▸ Material for this exercise:
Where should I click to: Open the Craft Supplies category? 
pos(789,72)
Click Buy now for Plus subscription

--

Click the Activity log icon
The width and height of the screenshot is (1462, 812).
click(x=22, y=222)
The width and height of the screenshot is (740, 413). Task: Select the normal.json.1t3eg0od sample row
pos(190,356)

* * *

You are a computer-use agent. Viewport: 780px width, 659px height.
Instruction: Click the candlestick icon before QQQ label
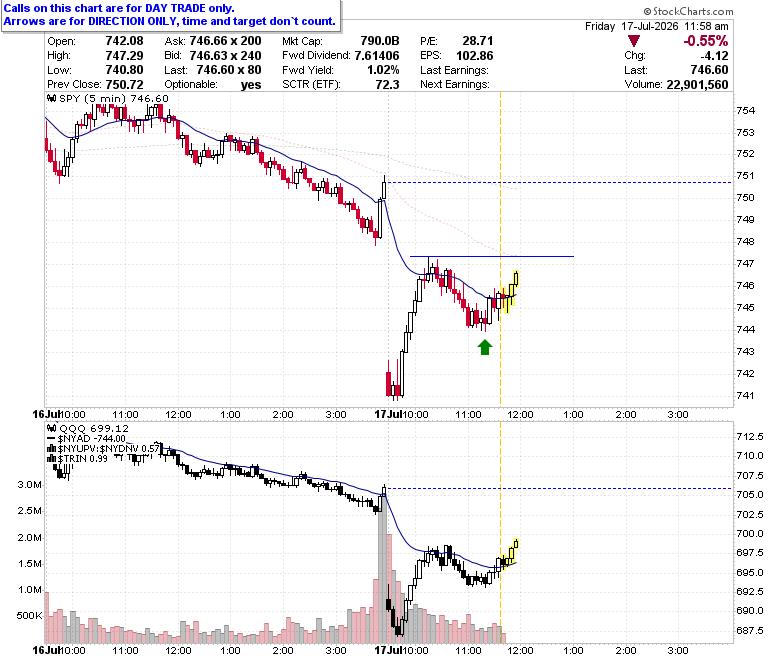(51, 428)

▸ Problem to solve: Would you please repeat exactly the lines above, starting at the line with "Where should I" and stopping at the line with "Click Buy now for Plus subscription", both included?

▸ Written answer:
Where should I click to: Open the Craft Supplies category? 
pos(789,72)
Click Buy now for Plus subscription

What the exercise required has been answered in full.